Post-High School Education Outcomes for Level One Gifted (Moderately Gifted)
Level One people are in the moderately to gifted range of advanced learners. How much does previous background and "good fit" affect their options and choices by the time they finish high school?
Where any individual fits in his or her setting or environment depends, to a significant extent, on who else is there. That’s called the relativity of intelligence, of high giftedness. Having — or not having — access to true peers with whom they can share their ideas and easily understand each other can be a detriment to their progress. It can lead to other long-term issues, as well, so the goal is to help readers see what some of these less-than-ideal outcomes are for the different Levels of Gifted.
We start with Level One: The Conventionally Gifted
People in the Level One range are also in the what I call the Conventionally Gifted range. I chose the term “conventionally gifted” to describe the first three Levels because most teachers and most students have had such gifted students in their classes. These are the people others think of as smart, maybe gifted. Within the Conventionally range are Levels One, Two and Three.
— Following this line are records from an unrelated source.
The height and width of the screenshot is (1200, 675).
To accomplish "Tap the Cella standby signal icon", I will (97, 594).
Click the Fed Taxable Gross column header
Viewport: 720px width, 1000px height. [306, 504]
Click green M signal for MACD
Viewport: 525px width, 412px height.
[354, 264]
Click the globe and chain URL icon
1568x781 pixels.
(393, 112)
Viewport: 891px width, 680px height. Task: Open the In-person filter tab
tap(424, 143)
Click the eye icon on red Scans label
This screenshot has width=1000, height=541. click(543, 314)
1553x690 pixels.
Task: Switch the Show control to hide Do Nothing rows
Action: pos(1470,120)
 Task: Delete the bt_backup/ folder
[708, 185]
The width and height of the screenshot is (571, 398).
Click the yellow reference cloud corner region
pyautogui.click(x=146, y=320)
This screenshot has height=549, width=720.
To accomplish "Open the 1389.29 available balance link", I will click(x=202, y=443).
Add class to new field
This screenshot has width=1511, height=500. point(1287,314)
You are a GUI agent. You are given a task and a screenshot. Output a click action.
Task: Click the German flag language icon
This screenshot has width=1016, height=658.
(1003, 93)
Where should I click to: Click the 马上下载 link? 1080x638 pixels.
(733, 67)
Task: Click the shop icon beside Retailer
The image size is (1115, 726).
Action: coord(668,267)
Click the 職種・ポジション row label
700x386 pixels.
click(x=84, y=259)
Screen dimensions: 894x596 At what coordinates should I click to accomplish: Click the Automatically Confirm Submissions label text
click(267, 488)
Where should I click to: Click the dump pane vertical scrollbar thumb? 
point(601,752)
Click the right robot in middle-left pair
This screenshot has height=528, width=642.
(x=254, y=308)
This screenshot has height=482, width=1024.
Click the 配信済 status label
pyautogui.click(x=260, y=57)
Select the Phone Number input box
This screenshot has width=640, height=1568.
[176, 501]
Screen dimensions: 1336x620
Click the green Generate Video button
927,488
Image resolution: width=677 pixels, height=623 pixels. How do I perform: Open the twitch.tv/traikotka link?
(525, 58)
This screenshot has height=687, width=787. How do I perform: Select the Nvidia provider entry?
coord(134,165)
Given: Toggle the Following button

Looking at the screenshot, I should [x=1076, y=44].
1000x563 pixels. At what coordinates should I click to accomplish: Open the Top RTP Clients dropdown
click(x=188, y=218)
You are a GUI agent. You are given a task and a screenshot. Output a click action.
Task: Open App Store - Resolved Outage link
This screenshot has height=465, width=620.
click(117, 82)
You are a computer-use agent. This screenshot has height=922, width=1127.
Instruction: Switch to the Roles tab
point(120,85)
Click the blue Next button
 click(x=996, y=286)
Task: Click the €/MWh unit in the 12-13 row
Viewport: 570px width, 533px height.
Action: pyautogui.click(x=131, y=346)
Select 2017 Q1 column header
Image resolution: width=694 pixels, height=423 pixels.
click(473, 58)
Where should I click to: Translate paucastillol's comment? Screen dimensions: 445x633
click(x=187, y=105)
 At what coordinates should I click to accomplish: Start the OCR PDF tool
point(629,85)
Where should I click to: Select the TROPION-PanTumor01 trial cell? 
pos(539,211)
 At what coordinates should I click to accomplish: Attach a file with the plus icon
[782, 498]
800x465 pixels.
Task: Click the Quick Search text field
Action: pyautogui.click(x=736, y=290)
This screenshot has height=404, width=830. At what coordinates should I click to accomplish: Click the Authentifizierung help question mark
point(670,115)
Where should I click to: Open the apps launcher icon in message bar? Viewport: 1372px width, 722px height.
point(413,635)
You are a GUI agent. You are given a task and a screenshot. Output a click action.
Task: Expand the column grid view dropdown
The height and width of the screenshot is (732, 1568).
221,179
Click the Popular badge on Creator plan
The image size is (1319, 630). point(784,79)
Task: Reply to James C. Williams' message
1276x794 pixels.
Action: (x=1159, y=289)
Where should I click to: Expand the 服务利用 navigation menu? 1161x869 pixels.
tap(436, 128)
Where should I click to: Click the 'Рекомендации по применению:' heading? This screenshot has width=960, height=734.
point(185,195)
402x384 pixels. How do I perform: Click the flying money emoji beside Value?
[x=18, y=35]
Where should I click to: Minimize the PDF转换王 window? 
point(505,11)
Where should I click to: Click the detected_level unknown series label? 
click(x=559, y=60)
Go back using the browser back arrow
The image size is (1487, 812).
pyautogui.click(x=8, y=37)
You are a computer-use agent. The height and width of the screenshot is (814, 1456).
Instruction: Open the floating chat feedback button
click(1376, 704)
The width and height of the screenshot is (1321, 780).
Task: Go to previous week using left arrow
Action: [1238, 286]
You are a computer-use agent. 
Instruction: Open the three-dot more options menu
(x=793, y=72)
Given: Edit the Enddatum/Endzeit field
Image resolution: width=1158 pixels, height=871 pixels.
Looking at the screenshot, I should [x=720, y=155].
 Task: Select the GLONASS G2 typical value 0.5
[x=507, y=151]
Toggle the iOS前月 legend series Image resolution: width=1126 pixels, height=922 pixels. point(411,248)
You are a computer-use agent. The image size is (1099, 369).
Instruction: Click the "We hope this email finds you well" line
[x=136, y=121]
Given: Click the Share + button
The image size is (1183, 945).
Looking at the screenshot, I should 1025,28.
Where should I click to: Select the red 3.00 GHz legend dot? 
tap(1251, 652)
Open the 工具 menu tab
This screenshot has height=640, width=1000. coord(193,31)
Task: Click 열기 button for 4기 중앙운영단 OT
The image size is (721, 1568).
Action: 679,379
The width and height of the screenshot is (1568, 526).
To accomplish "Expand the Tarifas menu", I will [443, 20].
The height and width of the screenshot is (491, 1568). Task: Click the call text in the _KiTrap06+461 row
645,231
Post-High School Education and “Good Fit”
The idea is that a “good fit” extends past the regular school years in our lives. With the background on what a good post-high school fit looks like, we can continue to explore what really happens for any cross-section of gifted people — not just the ones in this study — and some typical, real, and recurring reasons behind the school and educational choices different people of similar abilities make.
And please remember, someone, including you, does not need to have been identified as gifted or told by some authority figure that they are gifted. When you read my material, you will figure yourself out as far as that goes.
One purpose of this post is to demonstrate that it is the social-emotional — the sense of well-being — plus the reveling-or-not in the challenge and wonder of engaging, comprehensive learning and work that give our lives meaning.
How Smart or Advanced Are People in Each Level of Gifted?
People within each Level of Gifted are capable of learning more than the typical, or average, learner during the K-12 school years when the conditions are good for them. How much more?
How rapidly could the child progress through the academics of grades K-6 lessons and objectives?
Level One (moderately gifted) ~ 4 years (or about 2/3 of the standard time)
Level Two (highly gifted) ~ about 3 years (or about ½ the standard time)
Level Three (exceptionally gifted) ~ 2 years (or about 1/3 the standard time)
Level 4 (exceptionally to profoundly gifted) ~ 1–2 years or less (or about 1/6 the standard time) particularly in their strength areas
Level Five (profoundly gifted) ~ less than 1 year
For the Level One student, what stands out most is that parents and teachers alike expect good grades and cooperation and yet the student realizes the pace is too slow … almost always. Right now, we will look just at what they did as they left high school and started their careers.
How can years of sitting through inappropriate schooling affect people long-term?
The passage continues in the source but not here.